At that time he placed the Quay in the context of comparable facilities: Cinque Port quaysides (Faversham, Whitstable Harbour, Margate Harbour, Rye Harbour, etc.) as these all fell within the Nord Pas de Calais EU Maritime Heritage Area which ran from Hastings round the coast to Faversham; Arthur Percival had also suggested Nieuwpoort, and Hugh Perks then added Etaples.
Hugh Perks went on to say:
“Warehouses on the Standard Quay Frontage
The importance of the warehouses/storage buildings/workshops fronting Standard Quay in Faversham is their grouping. They are among some of the few surviving early 19th groups of similar buildings which have remained substantially unaltered in character and use. An example of such a group of buildings is the Hastings Net Shops, which were restored around ten years ago under a Heritage Economic Regeneration (HERS) scheme.
It has not been possible to date the Standard Quay buildings from documentary evidence. They are shown in their present configuration on the 1867 1:2,500 Ordnance Survey plan, but not on the c.1745 plan of Faversham known as Jacob’s Map, which depicts only one building on the quayside in this location in front of what is now known as Monks Granary. In medieval times the quay and site of the buildings formed part of Faversham Abbey, however, no quayside buildings are depicted on Elia Allen’s 16th C. plan of Abbey Farm.
It is likely that this group of buildings in their present form date from shortly after 1843 when the New Navigation was dug, forming a new channel to the east of the eastern end of Standard Quay. The Faversham Navigation Commission documents held at the Faversham Society show that under the Faversham Navigation Act of 1842 Notice to commence works was served on Lord Sondes, owner of Standard Quay, and on his tenants, Mark Redman’s barge yard and George Crocker’s sail loft.
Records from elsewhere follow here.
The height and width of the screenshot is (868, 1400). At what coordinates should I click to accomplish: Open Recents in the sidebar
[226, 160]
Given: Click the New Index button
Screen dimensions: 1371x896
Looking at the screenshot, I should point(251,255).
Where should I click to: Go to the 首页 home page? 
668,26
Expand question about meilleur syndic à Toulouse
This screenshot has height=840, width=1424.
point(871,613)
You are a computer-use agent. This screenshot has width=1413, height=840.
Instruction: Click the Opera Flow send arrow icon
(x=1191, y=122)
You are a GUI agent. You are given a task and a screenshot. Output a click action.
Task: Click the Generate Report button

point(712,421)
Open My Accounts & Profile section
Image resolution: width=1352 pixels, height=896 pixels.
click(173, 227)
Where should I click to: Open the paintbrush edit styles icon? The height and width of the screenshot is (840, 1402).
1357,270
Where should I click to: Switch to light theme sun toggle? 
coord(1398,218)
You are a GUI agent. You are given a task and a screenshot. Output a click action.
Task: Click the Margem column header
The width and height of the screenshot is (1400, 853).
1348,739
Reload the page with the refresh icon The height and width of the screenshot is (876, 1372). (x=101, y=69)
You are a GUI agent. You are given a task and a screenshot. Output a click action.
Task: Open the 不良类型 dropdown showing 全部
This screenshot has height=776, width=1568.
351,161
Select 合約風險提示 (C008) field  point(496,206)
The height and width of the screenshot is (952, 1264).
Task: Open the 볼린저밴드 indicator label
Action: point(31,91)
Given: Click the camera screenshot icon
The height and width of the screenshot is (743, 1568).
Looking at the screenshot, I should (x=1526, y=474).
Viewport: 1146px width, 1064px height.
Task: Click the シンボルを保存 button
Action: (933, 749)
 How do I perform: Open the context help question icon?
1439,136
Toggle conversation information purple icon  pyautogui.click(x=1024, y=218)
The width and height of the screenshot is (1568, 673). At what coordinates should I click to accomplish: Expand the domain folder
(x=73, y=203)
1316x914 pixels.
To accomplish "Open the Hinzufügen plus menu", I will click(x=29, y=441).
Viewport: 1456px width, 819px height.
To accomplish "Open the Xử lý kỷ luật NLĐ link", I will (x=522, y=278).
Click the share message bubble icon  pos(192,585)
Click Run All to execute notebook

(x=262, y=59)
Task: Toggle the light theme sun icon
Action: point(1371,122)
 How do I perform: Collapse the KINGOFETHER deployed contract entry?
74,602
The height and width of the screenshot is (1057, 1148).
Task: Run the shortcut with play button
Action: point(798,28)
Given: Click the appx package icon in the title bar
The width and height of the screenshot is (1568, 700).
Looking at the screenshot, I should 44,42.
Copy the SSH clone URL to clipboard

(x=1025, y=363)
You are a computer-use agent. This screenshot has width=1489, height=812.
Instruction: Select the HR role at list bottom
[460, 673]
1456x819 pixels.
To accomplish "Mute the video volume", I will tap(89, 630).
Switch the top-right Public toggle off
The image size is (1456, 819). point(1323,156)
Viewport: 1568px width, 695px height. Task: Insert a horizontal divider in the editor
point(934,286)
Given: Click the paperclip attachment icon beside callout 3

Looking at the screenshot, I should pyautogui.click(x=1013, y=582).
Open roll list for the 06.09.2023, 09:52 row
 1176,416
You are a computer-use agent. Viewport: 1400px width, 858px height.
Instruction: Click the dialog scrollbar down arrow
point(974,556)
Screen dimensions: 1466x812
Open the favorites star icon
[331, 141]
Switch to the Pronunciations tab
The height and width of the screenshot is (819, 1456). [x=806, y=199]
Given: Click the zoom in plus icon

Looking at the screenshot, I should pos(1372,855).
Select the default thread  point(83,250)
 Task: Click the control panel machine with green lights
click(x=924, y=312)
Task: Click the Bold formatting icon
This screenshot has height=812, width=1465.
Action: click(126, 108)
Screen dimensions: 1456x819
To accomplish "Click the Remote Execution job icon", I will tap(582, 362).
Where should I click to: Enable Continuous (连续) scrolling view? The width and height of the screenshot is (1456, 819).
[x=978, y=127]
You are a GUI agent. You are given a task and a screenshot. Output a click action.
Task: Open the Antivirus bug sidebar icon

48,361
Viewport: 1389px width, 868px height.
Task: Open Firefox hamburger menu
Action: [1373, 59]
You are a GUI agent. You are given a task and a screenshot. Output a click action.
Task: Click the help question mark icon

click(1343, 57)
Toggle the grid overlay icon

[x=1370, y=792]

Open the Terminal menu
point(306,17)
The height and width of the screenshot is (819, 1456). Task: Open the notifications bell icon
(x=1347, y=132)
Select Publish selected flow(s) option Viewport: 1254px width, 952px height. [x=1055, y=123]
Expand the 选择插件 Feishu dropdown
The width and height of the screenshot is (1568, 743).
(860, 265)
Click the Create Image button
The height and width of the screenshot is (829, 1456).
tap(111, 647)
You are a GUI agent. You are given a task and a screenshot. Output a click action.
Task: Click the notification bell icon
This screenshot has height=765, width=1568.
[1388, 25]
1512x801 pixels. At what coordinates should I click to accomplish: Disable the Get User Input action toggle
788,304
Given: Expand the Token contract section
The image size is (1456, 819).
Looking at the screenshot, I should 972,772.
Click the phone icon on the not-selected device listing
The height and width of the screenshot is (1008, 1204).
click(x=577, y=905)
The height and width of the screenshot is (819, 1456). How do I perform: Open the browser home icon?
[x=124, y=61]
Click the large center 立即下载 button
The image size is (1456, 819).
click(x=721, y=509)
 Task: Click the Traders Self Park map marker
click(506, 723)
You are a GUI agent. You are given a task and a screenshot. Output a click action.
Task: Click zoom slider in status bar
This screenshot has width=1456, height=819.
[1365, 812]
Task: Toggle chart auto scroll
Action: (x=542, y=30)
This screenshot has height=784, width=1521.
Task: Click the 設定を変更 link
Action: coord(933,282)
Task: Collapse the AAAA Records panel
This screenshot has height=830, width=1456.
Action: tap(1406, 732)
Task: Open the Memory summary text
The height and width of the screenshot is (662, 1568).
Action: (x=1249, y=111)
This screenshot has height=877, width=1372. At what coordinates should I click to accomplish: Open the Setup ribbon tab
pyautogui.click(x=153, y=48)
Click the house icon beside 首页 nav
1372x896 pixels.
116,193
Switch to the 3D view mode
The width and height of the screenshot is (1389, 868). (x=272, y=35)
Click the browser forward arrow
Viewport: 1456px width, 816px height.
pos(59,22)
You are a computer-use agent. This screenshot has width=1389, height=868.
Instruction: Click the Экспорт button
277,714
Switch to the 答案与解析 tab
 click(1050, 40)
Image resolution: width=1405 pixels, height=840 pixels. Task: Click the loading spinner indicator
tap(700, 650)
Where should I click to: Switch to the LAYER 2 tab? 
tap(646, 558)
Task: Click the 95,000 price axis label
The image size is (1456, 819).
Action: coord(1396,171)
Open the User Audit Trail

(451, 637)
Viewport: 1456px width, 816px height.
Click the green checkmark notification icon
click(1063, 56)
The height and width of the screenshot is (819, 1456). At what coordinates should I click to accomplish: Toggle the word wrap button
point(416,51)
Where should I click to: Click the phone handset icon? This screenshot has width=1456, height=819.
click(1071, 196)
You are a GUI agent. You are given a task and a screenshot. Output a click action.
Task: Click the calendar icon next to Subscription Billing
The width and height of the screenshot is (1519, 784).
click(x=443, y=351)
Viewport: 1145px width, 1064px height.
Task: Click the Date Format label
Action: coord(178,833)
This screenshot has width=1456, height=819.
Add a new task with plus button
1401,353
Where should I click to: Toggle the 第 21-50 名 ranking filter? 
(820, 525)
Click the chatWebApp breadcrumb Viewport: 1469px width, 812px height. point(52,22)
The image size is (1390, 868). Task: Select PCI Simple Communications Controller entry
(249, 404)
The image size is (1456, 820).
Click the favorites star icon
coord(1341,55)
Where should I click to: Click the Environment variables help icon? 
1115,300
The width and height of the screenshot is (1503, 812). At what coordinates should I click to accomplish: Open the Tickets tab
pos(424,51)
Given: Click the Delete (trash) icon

Part of the frontage was taken to accommodate the cutting of the New Navigation but plans do not show the extent of the width of quay taken. The Notice indicates that some buildings existed on the quayside frontage prior to 1842.
The New Navigation enabled substantially larger vessels to navigate up to and beyond Standard Quay. The quayside buildings would have been used primarily for the storage of bulk goods, but also as workshops for quayside activities, including shipbuilding and repairing. This use continued into the early 1980’s when commercial trade ceased to Standard Quay. The Inspector of Nuisances schedule of shipping for 1880-1882 lists vessels berthing at Standard Quay – brigs, schooners, ketches and one fully-rigged ship. Among them are several vessels from the Baltic delivering cereals and timber to Standard Quay – hence the naming of the group of quayside buildings as Baltic House.
The actual quayside buildings themselves are of timber framing and weatherboard cladding. The roofs, however, are not original and were rebuilt to a steeper pitch following incendiary bombing of the quay during the last war. A full survey of the timber framing has not yet been carried out, however there is evidence that some ships’ timbers were used in their construction. For example, a tying beam in one building is formed of the keel and deadwood of a fishing smack.
The quayside buildings form an important group of vernacular structures. Although listed, were these buildings to be altered to provide leisure and other facilities the now rare character of one of the few surviving such groups of industrial buildings would be lost.
Richard Hugh Perks, Local Maritime Historian and Author, and Building Conservation Surveyor, Visiting Professor in the architecture of medieval buildings, University of Trento. Currently course director, Building Surveying, Canterbury College.”